▸ **Task prompt**:
Turn the stretch of lines from the one containing "Task: Click inside DXF File Directory field" through the one containing "pyautogui.click(x=508, y=602)" into a numbered list, leaving out blank lines.

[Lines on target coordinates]

## Begin

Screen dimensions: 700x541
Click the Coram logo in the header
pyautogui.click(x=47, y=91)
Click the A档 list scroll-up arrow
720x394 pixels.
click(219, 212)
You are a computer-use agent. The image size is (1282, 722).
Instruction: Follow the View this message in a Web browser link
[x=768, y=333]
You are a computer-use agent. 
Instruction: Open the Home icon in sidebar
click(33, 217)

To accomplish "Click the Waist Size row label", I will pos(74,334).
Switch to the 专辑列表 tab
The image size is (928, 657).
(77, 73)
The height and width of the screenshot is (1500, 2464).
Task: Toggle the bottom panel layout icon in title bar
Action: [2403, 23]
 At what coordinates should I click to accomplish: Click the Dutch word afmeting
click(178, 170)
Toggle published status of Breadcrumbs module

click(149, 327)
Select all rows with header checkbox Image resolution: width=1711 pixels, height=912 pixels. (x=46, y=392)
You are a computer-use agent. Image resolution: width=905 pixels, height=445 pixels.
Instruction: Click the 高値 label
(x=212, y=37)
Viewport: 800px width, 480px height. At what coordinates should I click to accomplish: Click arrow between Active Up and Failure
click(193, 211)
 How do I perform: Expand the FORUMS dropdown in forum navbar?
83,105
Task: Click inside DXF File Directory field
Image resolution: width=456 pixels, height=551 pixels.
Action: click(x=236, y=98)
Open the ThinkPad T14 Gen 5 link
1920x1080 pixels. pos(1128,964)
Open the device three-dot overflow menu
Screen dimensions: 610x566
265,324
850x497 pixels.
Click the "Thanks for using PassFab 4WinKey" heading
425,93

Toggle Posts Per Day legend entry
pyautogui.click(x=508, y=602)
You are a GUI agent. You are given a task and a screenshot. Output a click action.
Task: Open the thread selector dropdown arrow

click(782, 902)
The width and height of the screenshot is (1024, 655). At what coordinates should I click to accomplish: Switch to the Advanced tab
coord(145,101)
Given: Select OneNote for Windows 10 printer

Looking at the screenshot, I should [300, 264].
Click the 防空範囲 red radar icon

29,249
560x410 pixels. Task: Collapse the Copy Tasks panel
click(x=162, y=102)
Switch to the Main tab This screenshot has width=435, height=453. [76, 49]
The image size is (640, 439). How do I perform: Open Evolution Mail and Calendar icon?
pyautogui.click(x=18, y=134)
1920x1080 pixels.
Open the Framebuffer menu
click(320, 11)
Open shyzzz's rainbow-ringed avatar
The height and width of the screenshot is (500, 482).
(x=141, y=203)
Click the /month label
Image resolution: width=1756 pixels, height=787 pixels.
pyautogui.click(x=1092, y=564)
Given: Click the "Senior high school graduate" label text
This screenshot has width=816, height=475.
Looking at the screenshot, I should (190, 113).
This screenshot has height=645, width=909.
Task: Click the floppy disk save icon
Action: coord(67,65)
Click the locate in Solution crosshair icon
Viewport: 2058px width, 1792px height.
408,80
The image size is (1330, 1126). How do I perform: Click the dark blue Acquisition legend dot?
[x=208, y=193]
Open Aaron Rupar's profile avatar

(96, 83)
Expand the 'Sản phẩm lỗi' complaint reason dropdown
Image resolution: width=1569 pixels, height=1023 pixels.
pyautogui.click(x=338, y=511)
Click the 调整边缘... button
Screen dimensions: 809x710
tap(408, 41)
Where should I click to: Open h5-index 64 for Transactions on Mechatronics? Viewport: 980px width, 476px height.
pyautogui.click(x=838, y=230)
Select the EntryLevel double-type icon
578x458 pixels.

## End

▸ **Exercise answer**:
1. Task: Click inside DXF File Directory field
2. Image resolution: width=456 pixels, height=551 pixels.
3. Action: click(x=236, y=98)
4. Open the ThinkPad T14 Gen 5 link
5. 1920x1080 pixels. pos(1128,964)
6. Open the device three-dot overflow menu
7. Screen dimensions: 610x566
8. 265,324
9. 850x497 pixels.
10. Click the "Thanks for using PassFab 4WinKey" heading
11. 425,93
12. Toggle Posts Per Day legend entry
13. pyautogui.click(x=508, y=602)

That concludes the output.